Precious Moments and Precious Memories
When we agents are preparing to sell a home, we often ask the homeowner to remove as many excess belongings as possible from the house. It helps the house show better and helps potential buyers visualize their own stuff, and thereby themselves, in the house. However, parting with our things can be easier said than done and if you’re a sentimental person like me, it can be darn near impossible. Whether we’re moving or not, every once in a while, we need to purge old, unused stuff from our physical space.
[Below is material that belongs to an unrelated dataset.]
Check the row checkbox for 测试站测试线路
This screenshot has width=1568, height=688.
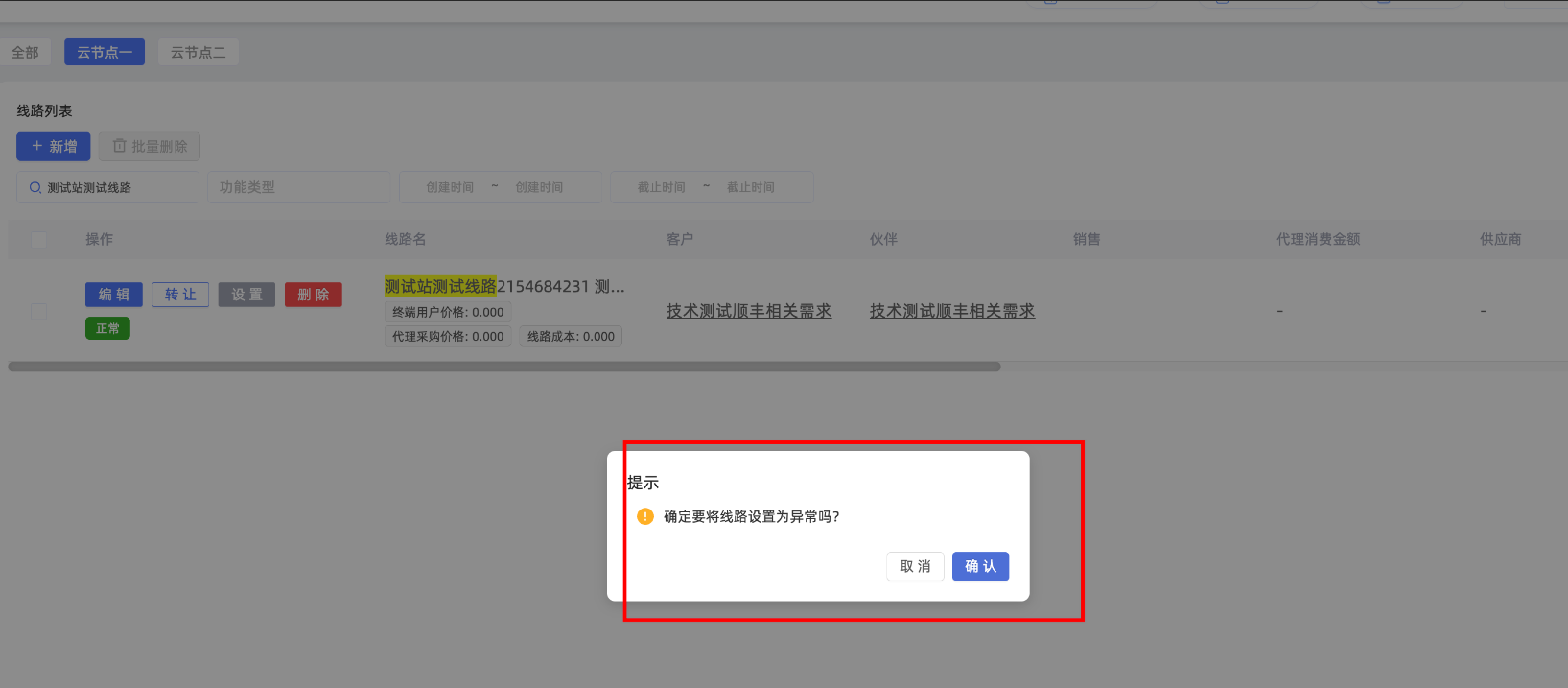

At my age (no I’m not telling the number) I have acquired a houseful of things attached to heartfelt memories. Some of it useful some of it not. I have plastic containers full of things that I never look at, never use and probably never will. So its time for some of this stuff to go! But how? I know how to fill a trash bag with junk and put it out on the curb for the garbage collector to pick up. I also know how to fill up the car with lightly worn clothes and drop them off in the Goodwill drive-thru. The Friends of the Library will accept all my old books. Garage sales can be surprisingly lucrative. But what about the precious things attached to precious memories. How do I get rid of that stuff? In my quest to figure this out, I hit the Google and found some good advice in an article written by a woman named Susan.
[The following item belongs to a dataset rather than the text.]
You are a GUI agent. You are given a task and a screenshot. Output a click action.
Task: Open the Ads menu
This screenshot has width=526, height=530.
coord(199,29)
Susan inherited her mother’s Precious Moments collection. She never shared her mom’s interest in the little figurines, but her mom loved them so Susan kept them….. in a box in a closet. Years later, an old friend asked Susan about whatever became of her mom’s extensive collection. The friend was surprised to learn that Susan still had them but had them all boxed up and not on display. The friend suggested that Susan give them away or sell them to another collector with the idea that perhaps honoring Mom meant placing her collection in the hands of someone who shared her passion and not keeping them in a box in the dark. This was a breakthrough for Susan and she did just that. She found a lady who is a Precious Moments fanatic, just like her mom and decided to let them go. But, before she gave them away, she did a really smart thing. She photographed each of the figurines and made a special photo album for the pictures. Sometimes when she misses her mom, Susan looks at the pictures and remembers how happy those little figurines made her mother. She knows that her mother would approve of her decision to take the Precious Moments out of the closet and give them to someone who displays them proudly and loves them as much as Mom did.
The take away for me, is that our things are not our memories. Certain items might trigger a happy memory, but the precious moments from our lives reside in our hearts not our things. And if a pictures’ worth a thousand words then its certainly worth at least one heartfelt memory.
I have a lot of stuff that I should let go of. I’m going to try Susan’s “take a photo then send it out the door” method. Wish me luck!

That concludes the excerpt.